** Problem description **
Your copy should match the records below word for word and contain no pictures.

** Given data **
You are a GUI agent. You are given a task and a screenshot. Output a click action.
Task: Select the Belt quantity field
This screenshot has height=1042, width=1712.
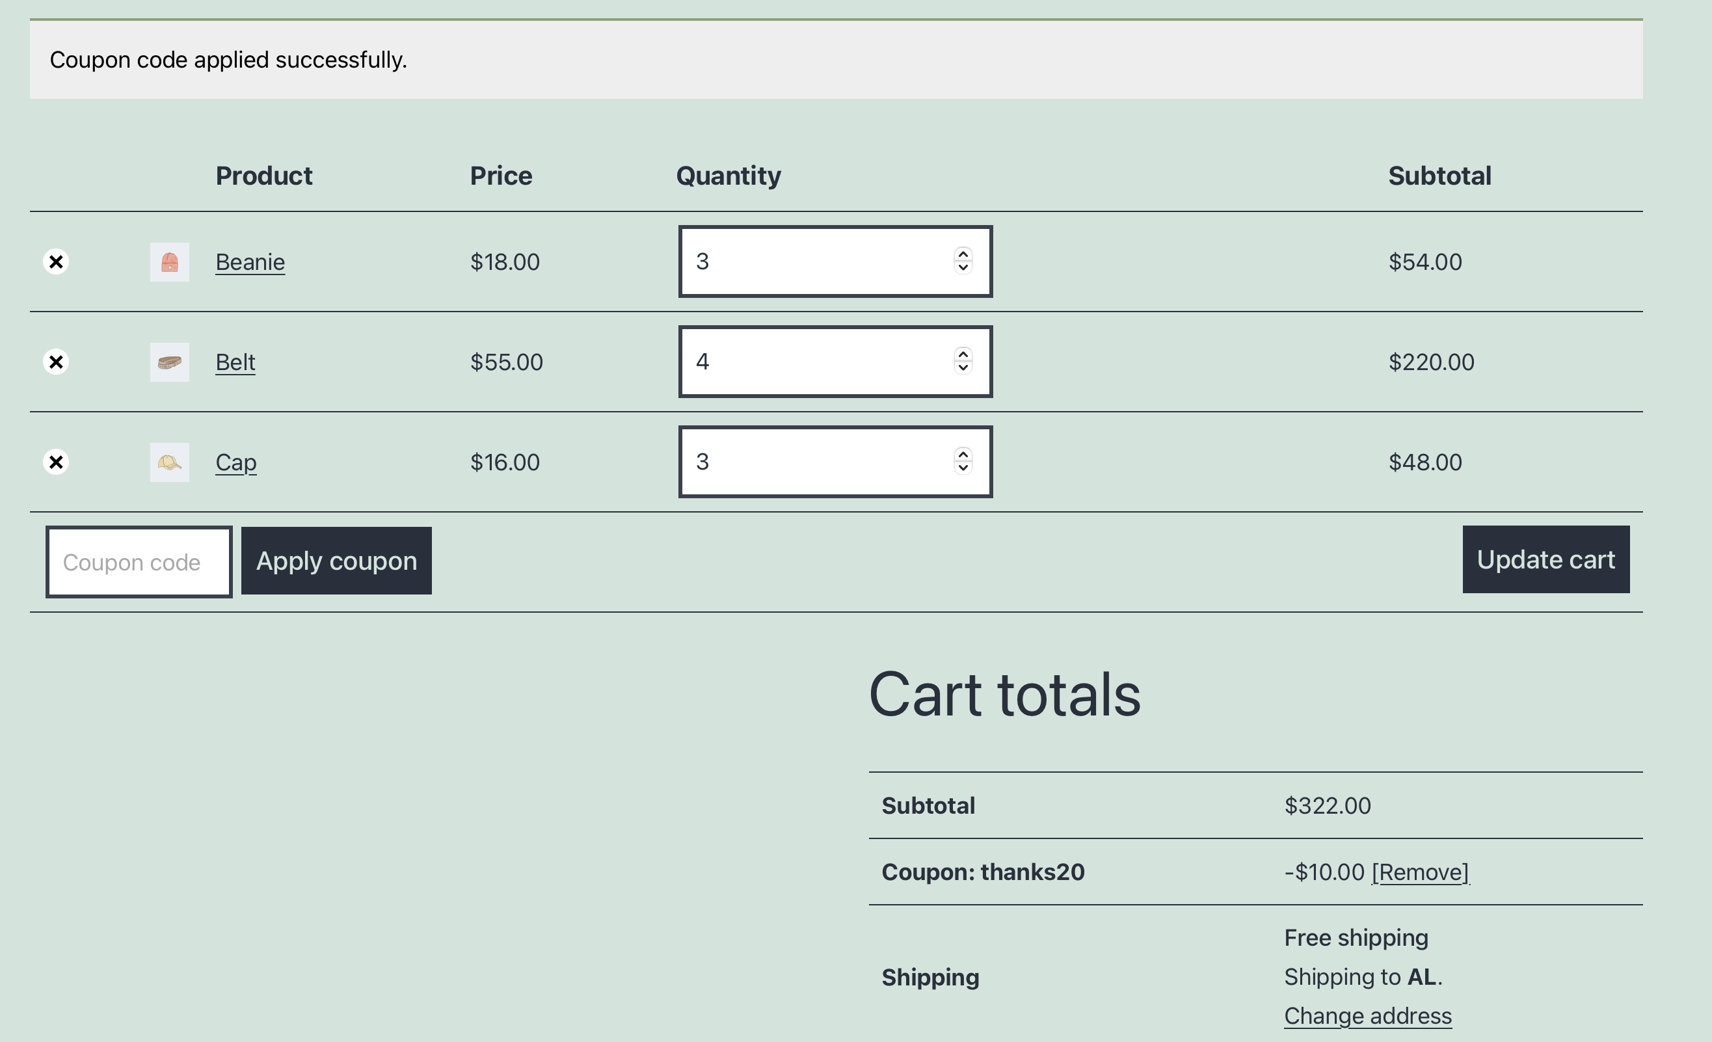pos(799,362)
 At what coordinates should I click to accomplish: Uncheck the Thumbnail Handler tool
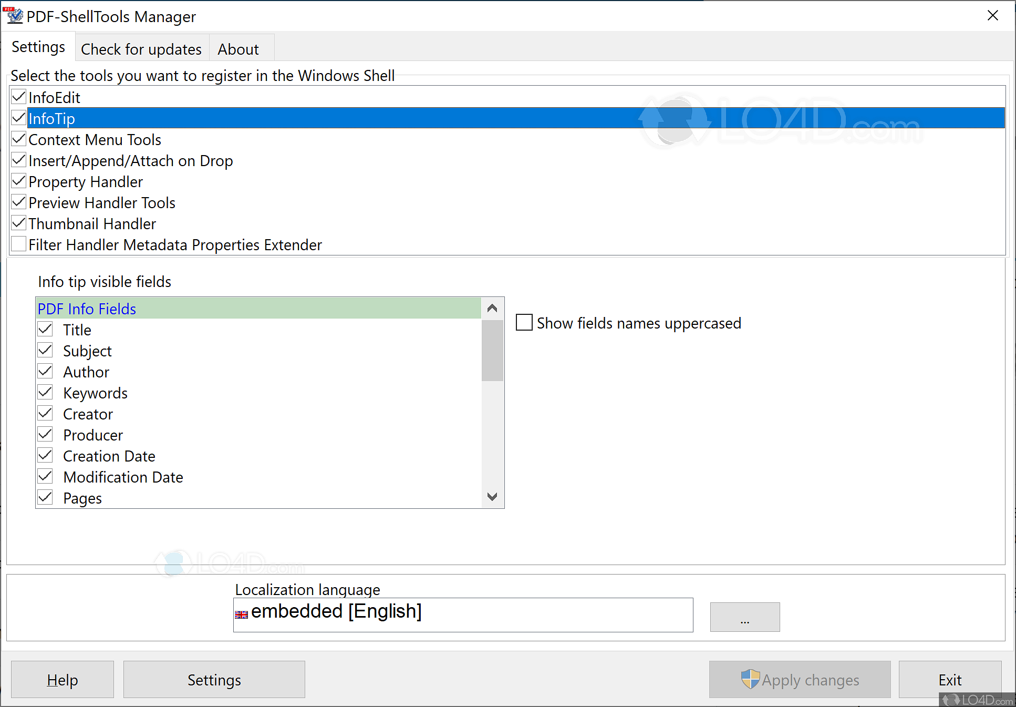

** Exercise output **
You are a GUI agent. You are given a task and a screenshot. Output a click action.
Task: Select the Belt quantity field
This screenshot has height=1042, width=1712.
pos(799,362)
 At what coordinates should I click to accomplish: Uncheck the Thumbnail Handler tool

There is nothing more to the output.